Top of Data provided
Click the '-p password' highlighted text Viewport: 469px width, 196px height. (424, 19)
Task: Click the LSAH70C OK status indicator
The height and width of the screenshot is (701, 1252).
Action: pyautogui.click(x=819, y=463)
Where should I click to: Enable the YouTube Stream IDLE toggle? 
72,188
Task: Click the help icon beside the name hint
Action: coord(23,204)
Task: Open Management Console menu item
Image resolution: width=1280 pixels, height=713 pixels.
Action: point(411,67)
Bottom of Data provided
Top of Data provided
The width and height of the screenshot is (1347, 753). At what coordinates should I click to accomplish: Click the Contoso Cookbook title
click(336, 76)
Bottom of Data provided
Top of Data provided
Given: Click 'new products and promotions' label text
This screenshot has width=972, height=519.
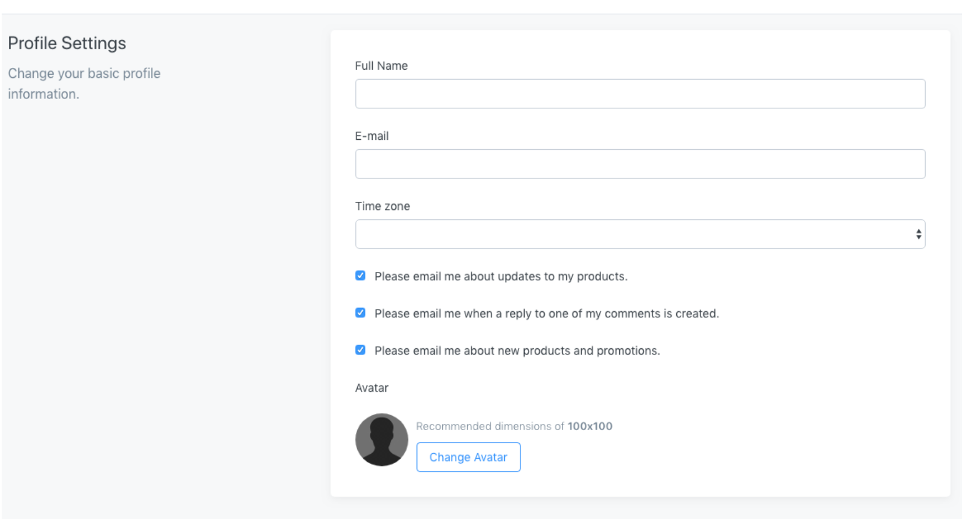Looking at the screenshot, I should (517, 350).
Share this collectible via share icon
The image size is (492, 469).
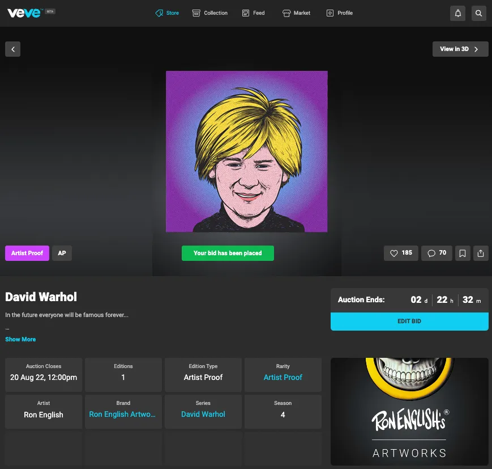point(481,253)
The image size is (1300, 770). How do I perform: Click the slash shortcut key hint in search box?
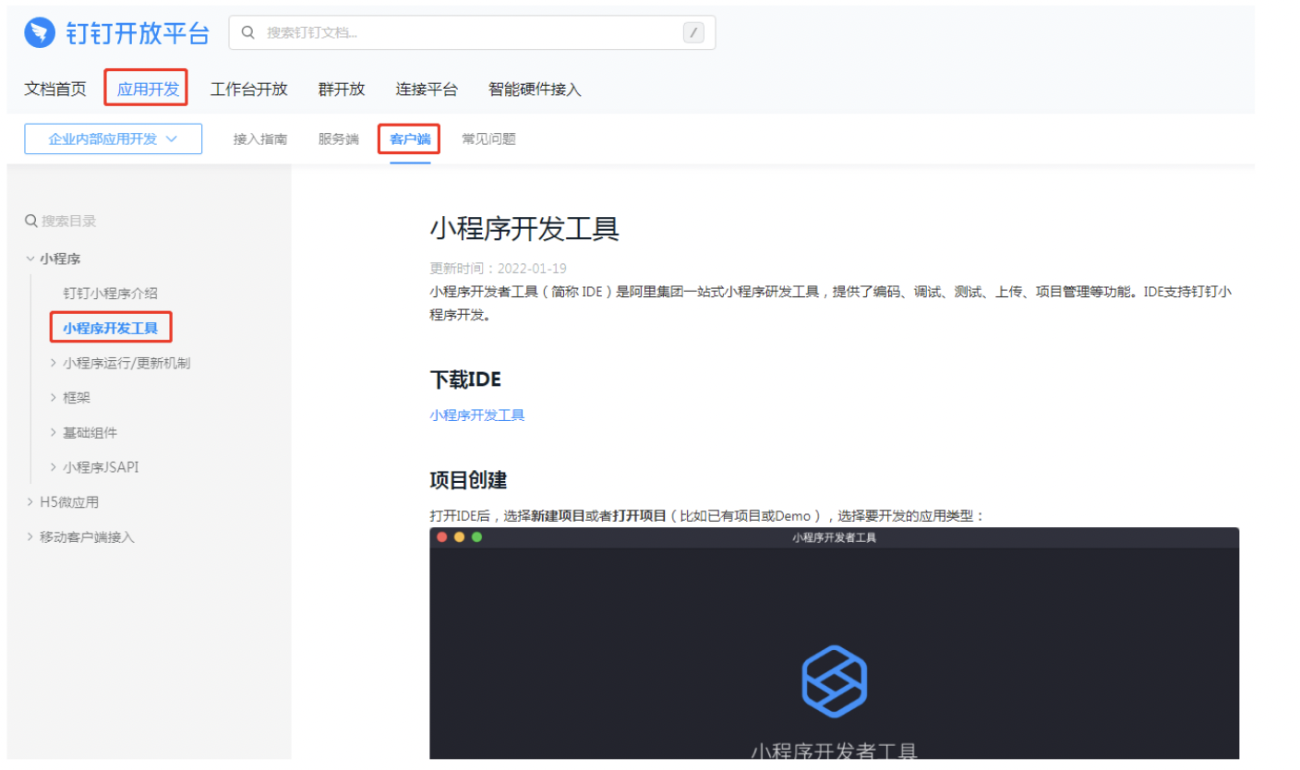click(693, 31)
Bottom of Data provided
Across the data above, how many lines contain "text"? Reply with a bare number.

**Response to this task**.
2